From the Guidelines
The workup for a patient with left upper abdominal pain and vomiting for 5 days should begin with a thorough history and physical examination, followed by laboratory tests including complete blood count, comprehensive metabolic panel, lipase, and amylase, as the initial step in narrowing down the differential diagnosis, which includes a broad range of pathologies such as pneumonia, hepatobiliary disease, complicated pancreatic processes, nephrolithiasis, gastrointestinal (GI) perforation or inflammation, bowel obstruction or infarction, abscesses, and tumor 1.
When considering the management of a patient with left upper abdominal pain and vomiting, it's crucial to prioritize the most likely causes based on the presentation. The symptoms of left upper abdominal pain and vomiting could be indicative of several conditions, including pancreatitis, gastritis, splenic disorders, left-sided nephrolithiasis, and bowel obstruction.
- Initial laboratory tests should include:
- Complete blood count (CBC) to assess for signs of infection or inflammation
- Comprehensive metabolic panel (CMP) to evaluate electrolyte balance and renal function
- Lipase and amylase to assess for pancreatitis
- Initial imaging should include:
- Abdominal X-ray to evaluate for bowel obstruction or free air under the diaphragm
- Ultrasound to assess the gallbladder, liver, spleen, and kidneys
- Consideration for CT scan with contrast if the diagnosis remains unclear, as it can provide detailed images of the abdominal organs and help identify conditions such as pancreatitis, abscesses, or tumors 1
Management should start with fluid resuscitation using isotonic crystalloids, such as normal saline or lactated Ringer's at 1-2 L bolus followed by maintenance, to correct dehydration and maintain perfusion of vital organs.
- Antiemetics such as ondansetron 4-8 mg IV/PO every 8 hours or promethazine 12.5-25 mg IV/IM/PO every 4-6 hours should be used to control vomiting.
- Pain control with acetaminophen 1000 mg every 6 hours or, if needed, opioids like morphine 2-4 mg IV every 4 hours should be considered.
- NPO (nothing by mouth) status is typically recommended initially, with gradual diet advancement as tolerated.
The differential diagnosis for left upper abdominal pain includes:
- Pancreatitis
- Gastritis
- Splenic disorders
- Left-sided nephrolithiasis
- Bowel obstruction
Specific management will be directed by the identified cause. For example:
- Acute pancreatitis would require aggressive fluid resuscitation.
- Gastritis might need proton pump inhibitors such as pantoprazole 40 mg IV/PO daily.

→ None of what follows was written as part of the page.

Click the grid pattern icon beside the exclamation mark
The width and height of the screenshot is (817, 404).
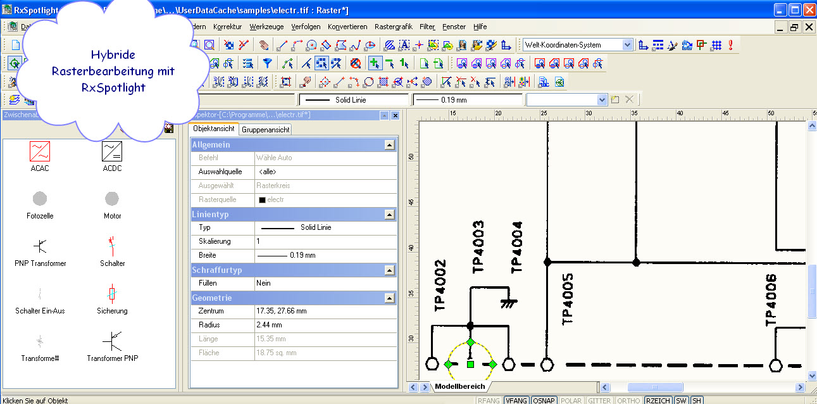point(716,45)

Persistent symptoms despite initial management or signs of peritonitis, severe dehydration, or hemodynamic instability warrant urgent surgical consultation and possible hospital admission. Imaging, particularly CT scans, plays an essential role in determining management, especially in instances where the positive result is not concordant with the initial diagnostic consideration 1.
From the Research
Workup for Left Upper Abdominal Pain and Vomiting
The workup for a patient with left upper abdominal pain and vomiting for 5 days involves a combination of clinical evaluation, laboratory tests, and imaging studies.
- Clinical evaluation is advised to differentiate between urgent and nonurgent causes 2.
- The diagnostic accuracy of clinical assessment is insufficient to identify the correct diagnosis but can discriminate between urgent and nonurgent causes 2.
- Patients suspected of nonurgent diagnoses can safely be reevaluated the next day 2.
Differential Diagnoses
The differential diagnoses for left upper abdominal pain and vomiting include:
- Boerhaave's syndrome, a spontaneous oesophageal rupture caused by excessive vomiting 3.
- Small bowel obstruction, cyclic vomiting, and gastroparesis 4.
- Acute pancreatitis, which can be caused by various factors, including drug-induced pancreatitis 5.
- Other causes of acute abdominal pain, such as gallstones, biliary ductal dilatation, or choledocholithiasis 2.
Diagnostic Imaging
- Computed tomography (CT) leads to the highest sensitivity and specificity in patients with acute abdominal pain 2.
- Ultrasound is preferred as the first imaging modality due to the downsides of computed tomography, and negative or inconclusive ultrasound is followed by CT 2.
- Conventional radiography has no place in the work-up of patients with acute abdominal pain due to the lack of added value on top of clinical assessment 2.
Management
- Management of small bowel obstruction involves correction of physiologic and electrolyte disturbances, bowel rest, and removing the source of the obstruction 4.
- Treatment of acute cyclic vomiting is primarily directed at symptom control, volume and electrolyte repletion, and appropriate specialist follow-up 4.
- The mainstay of therapy for gastroparesis is metoclopramide 4.
- Antibiotic treatment should be started within the first hour after recognition of sepsis 2.
- Administration of opioids (analgesics) decreases the intensity of the pain and does not affect the accuracy of physical examination 2.